Fig 7. Nanoparticle internalization of CPHSA: or CPTEG:CPH Rho labeled particle suspensions in female Aedes aegypti exposed via topical application.

A) Control and experimental group mosquitoes were dissected to observe midgut, Malphighian tubule and ovary tissues. Representative images are shown for each group and tissue type as they appear using bright field and fluorescence microscopy. B) Mean fluorescence intensity (MFI) was quantified for each tissue and both particle types.

Fig 8. Evidence of association of Rho-functionalized CPH:SA and CPTEG:CPH nanoparticles with the internal organs of female Aedes aegypti after per os exposure for 48, 120 or 240 hours.

Control and experimental group mosquitoes were dissected to observe midgut, Malphighian tubule and ovary tissues. Representative images are shown for each group and tissue type as they appear using bright field and fluorescence microscopy.

Fig 9. Evidence of uptake of Rho-functionalized CPH:SA and CPTEG:CPH nanoparticles in Aedes aegypti Aag2 cells in culture.

DAPI was used to visualize the nucleus and phalloidin-Alexafluor 488 (green) was used to visualize the actin of the cells. Rho-labeled particles appear as red. Visualization via these methods (A: epifluorescent microscopy and B: confocal microscopy) illustrates the ability of particles to be internalized into the cytoplasm of exposed cells.

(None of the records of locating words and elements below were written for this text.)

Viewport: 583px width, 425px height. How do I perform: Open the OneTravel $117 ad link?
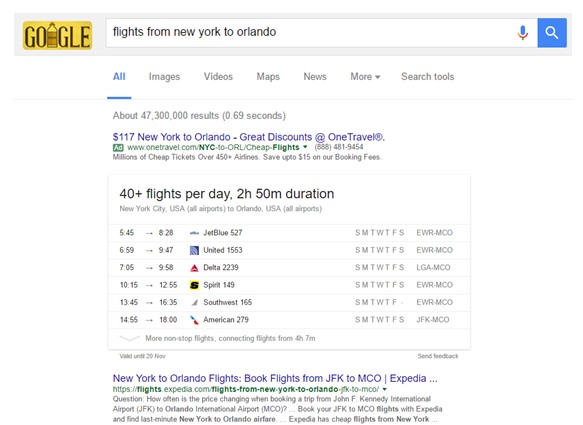coord(249,137)
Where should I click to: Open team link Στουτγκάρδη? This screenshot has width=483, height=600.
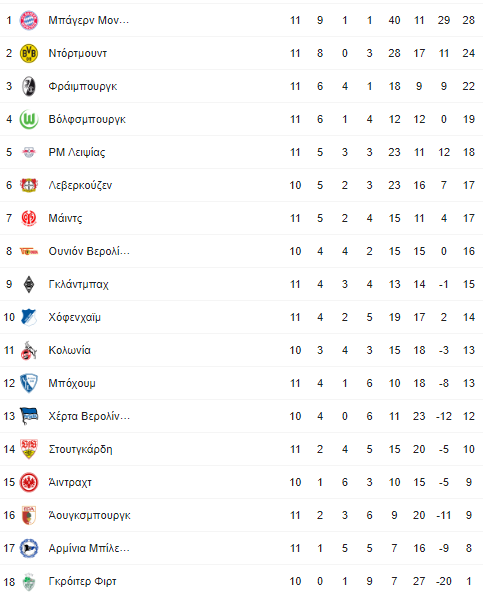[x=80, y=449]
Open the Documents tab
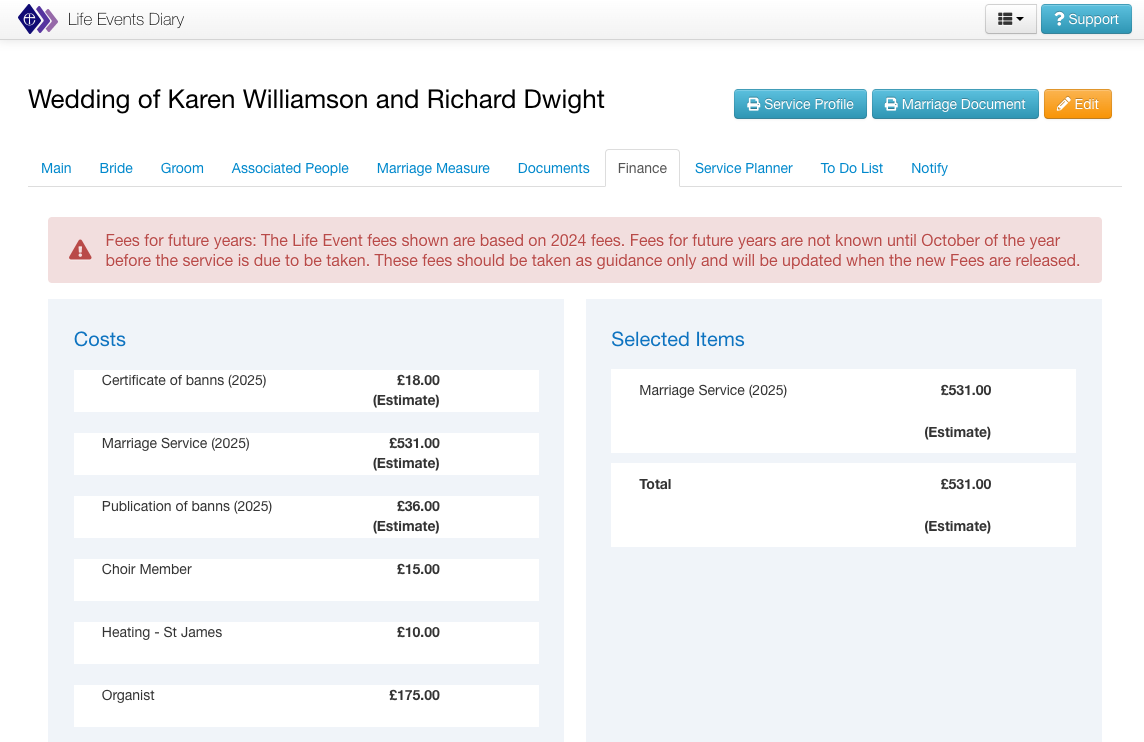Viewport: 1144px width, 742px height. point(553,168)
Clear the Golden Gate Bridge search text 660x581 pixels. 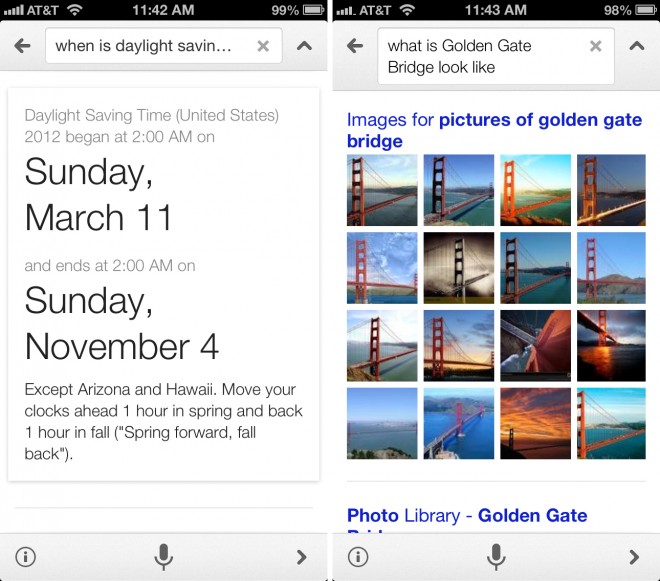[596, 46]
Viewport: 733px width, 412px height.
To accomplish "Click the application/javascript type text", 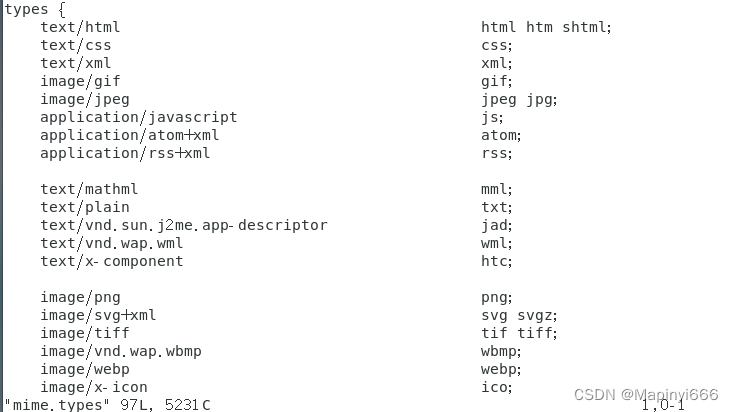I will (138, 117).
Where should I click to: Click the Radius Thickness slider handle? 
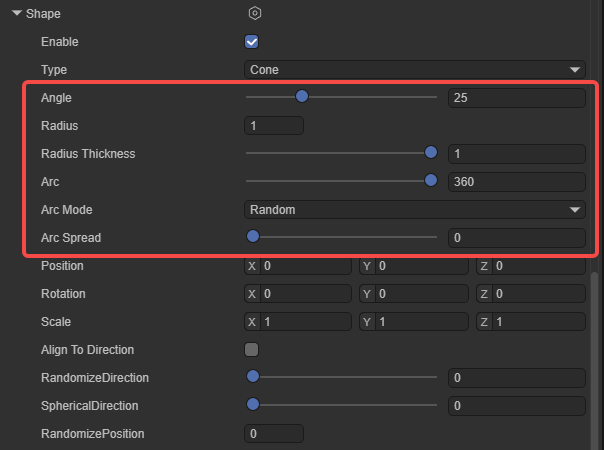(431, 153)
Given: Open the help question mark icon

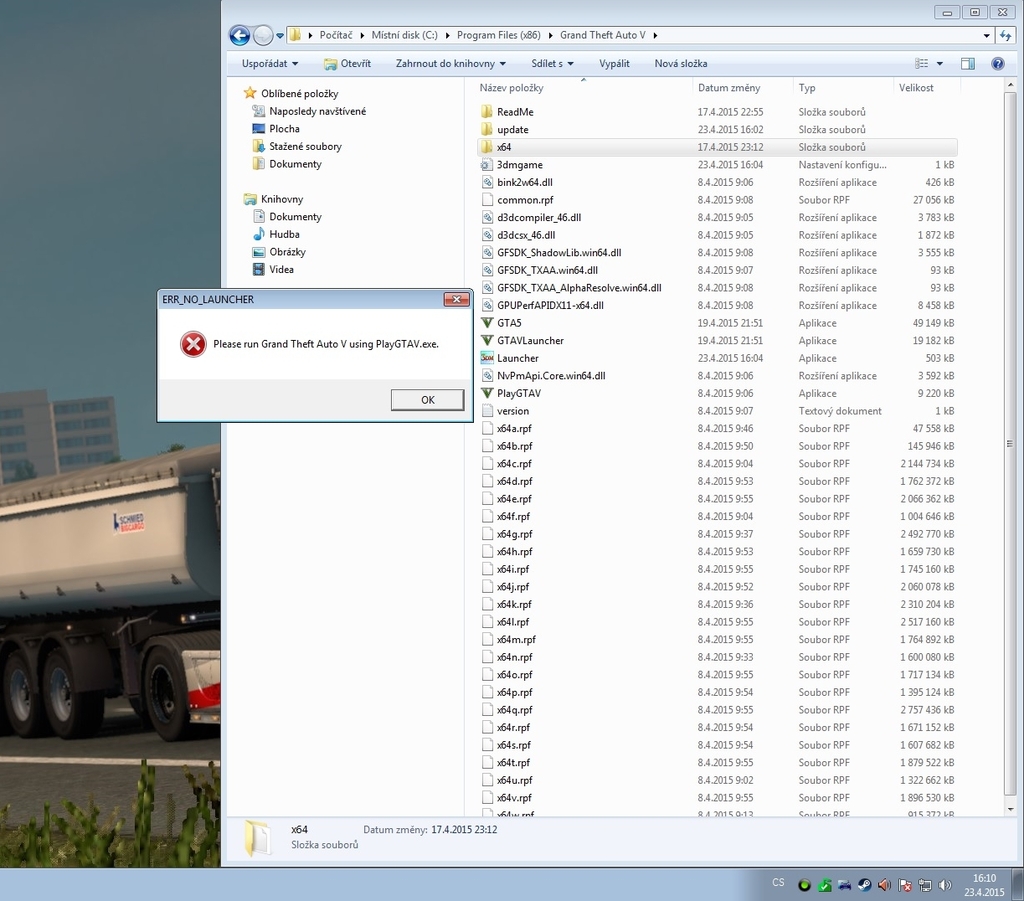Looking at the screenshot, I should 997,64.
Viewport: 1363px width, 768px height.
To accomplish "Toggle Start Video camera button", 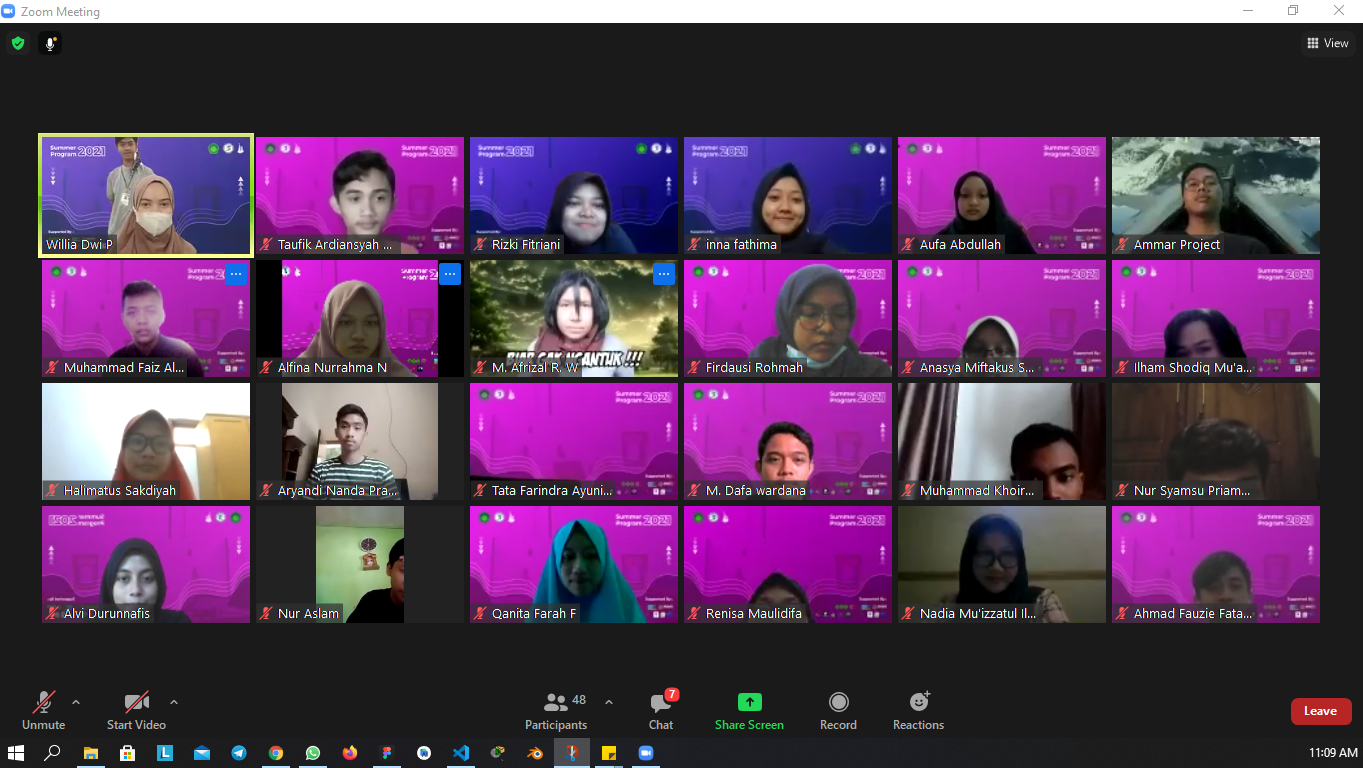I will (x=136, y=711).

Particles were not observed in association with the nuclei of exposed cells.

Fig 10. Evidence of mechanism of endocytosis of Rho-functionalized CPH:SA and CPTEG:CPH nanoparticles in Aedes aegypti Aag2 using pharmacological inhibitors of clathrin-dependent endocytosis (dynasore) receptor-mediated endocytosis (monodansylcadaverine), and caveolae-mediated endocytosis (nystatin).

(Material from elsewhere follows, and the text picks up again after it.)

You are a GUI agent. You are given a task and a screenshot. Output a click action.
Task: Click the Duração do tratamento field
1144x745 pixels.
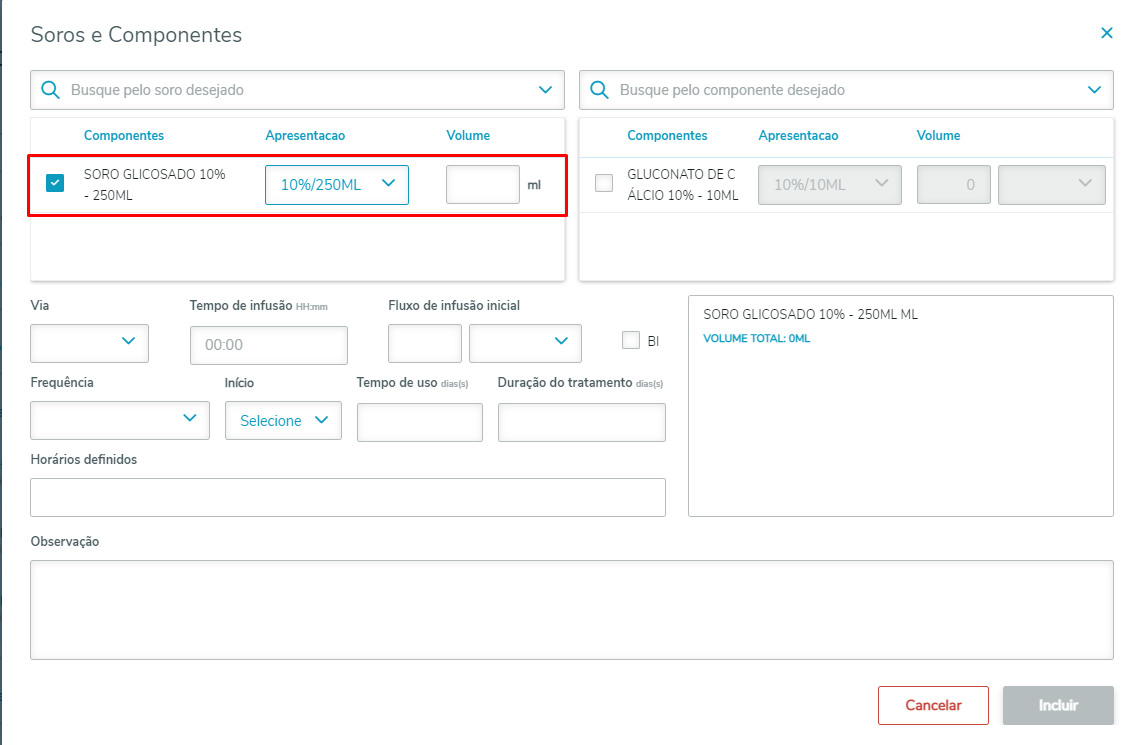581,422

Cells were exposed to inhibitors for 3 h, then to particles for 2 h, and were fixed an imaged to quantify particle uptake. The percentage of Aag2 cells associated with particles ± SEM is shown with bars and the viability of Aag2 cells ± SEM is shown with lines. Dynasore and monodansylcadaverine did not produce a statistically significant effect on the association of Aag2 cells with particles. Nystatin did significantly decrease the percentage of cells that associated with both CHP:SA and CPTEG:CPH particles.